Records from a dataset:
▼
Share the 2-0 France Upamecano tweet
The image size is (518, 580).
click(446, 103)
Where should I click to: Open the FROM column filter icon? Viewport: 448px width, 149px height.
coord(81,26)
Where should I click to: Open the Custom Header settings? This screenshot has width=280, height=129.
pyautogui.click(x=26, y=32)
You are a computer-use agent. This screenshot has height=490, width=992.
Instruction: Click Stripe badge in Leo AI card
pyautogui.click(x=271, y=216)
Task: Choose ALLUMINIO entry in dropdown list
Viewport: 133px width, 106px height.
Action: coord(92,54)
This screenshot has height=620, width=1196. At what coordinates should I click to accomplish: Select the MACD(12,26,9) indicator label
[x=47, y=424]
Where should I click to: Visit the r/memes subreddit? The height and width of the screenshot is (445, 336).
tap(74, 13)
▲
▼
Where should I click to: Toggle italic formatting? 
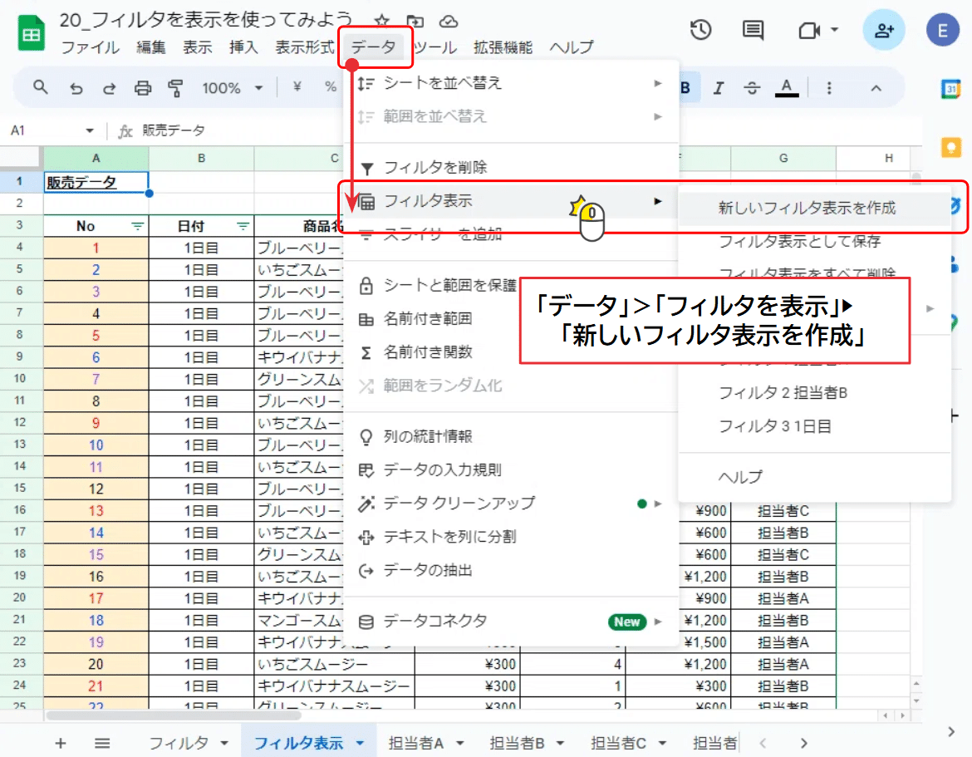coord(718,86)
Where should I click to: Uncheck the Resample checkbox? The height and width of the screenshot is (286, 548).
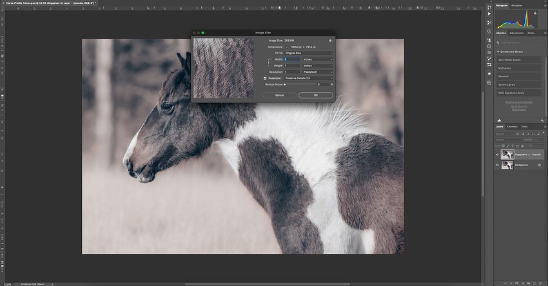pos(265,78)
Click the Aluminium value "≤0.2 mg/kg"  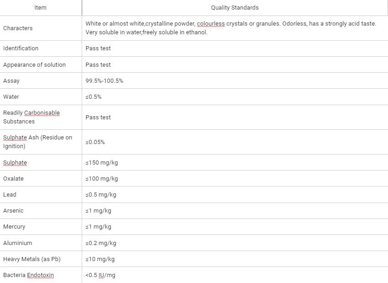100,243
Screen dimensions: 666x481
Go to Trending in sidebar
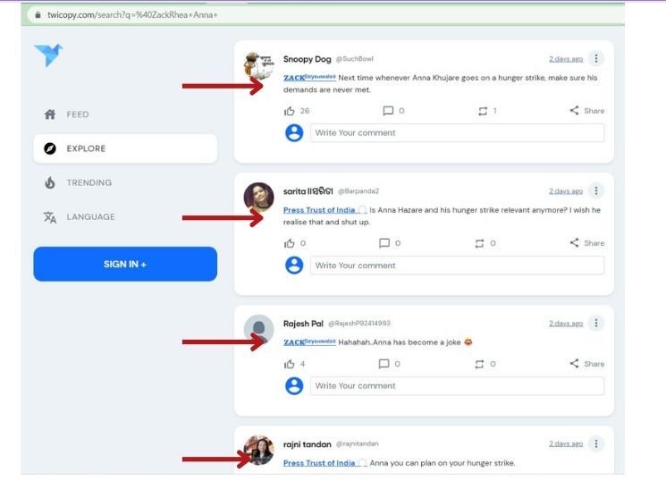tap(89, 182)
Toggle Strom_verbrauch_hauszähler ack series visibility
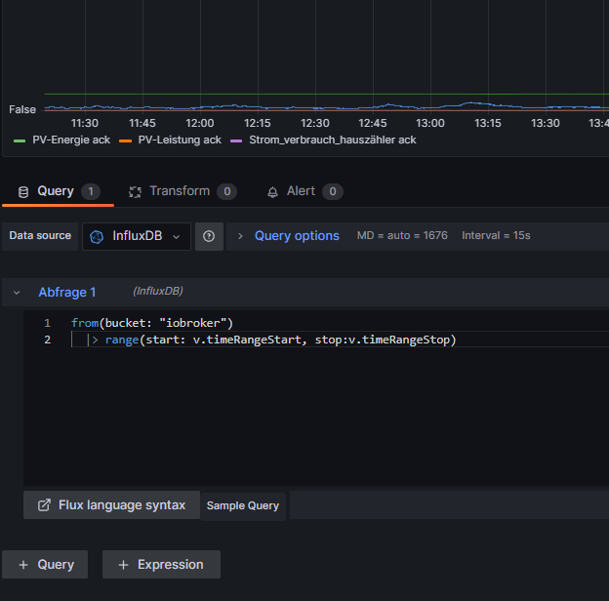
▲
▼
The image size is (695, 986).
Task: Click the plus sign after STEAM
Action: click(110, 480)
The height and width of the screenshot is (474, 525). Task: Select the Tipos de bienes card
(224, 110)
▲
**What is needed:** Reproduce, word for word, only the lines in the records above from the line with "Screen dimensions: 666x481" through the line with "Toggle Strom_verbrauch_hauszähler ack", including both ends; omit the pictures.

**Solution to the exercise:**
Screen dimensions: 666x481
Go to Trending in sidebar
tap(89, 182)
Toggle Strom_verbrauch_hauszähler ack series visibility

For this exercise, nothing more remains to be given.